■ **WHAT YOU WILL DO**
Take every line from the material that has the word "computer" in it.

■ **INPUT DATA**
:::

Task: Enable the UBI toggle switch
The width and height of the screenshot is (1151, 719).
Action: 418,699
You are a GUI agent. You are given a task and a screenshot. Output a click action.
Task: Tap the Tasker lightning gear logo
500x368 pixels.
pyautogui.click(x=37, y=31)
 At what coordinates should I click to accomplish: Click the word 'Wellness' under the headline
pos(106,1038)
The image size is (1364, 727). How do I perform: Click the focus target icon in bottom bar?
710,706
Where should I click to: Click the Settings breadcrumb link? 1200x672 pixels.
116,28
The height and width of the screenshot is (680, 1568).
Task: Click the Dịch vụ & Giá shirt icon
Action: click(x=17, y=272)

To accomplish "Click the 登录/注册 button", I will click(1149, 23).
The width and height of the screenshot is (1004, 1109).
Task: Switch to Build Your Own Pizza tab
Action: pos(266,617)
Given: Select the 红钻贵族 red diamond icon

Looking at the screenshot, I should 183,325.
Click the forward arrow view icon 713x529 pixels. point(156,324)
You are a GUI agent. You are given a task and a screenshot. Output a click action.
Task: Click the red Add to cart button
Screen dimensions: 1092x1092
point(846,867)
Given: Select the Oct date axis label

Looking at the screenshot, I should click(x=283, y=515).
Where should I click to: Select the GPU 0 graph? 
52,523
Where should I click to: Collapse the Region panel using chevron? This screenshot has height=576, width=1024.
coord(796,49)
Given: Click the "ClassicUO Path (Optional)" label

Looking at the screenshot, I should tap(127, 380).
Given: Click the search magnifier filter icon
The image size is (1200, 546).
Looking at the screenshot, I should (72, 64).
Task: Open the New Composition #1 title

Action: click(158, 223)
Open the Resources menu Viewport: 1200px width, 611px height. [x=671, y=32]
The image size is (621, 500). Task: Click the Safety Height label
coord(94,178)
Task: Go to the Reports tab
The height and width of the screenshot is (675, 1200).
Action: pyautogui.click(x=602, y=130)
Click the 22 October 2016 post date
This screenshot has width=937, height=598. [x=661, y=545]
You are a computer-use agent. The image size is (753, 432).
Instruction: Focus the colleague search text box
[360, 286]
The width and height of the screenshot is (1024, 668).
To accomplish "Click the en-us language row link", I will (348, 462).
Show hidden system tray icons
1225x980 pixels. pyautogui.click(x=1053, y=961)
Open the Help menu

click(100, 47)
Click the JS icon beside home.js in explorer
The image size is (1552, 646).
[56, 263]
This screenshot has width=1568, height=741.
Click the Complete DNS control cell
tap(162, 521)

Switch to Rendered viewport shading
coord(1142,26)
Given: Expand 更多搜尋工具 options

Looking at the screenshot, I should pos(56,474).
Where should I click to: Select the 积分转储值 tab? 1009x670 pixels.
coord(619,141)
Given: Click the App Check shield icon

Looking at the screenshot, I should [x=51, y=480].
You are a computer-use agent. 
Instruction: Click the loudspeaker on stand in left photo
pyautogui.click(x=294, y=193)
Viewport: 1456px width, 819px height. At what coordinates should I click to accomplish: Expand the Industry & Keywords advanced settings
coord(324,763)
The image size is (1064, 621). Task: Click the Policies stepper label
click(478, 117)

:::

■ **YOUR RESPONSE**
You are a computer-use agent. The image size is (753, 432).
You are a computer-use agent. 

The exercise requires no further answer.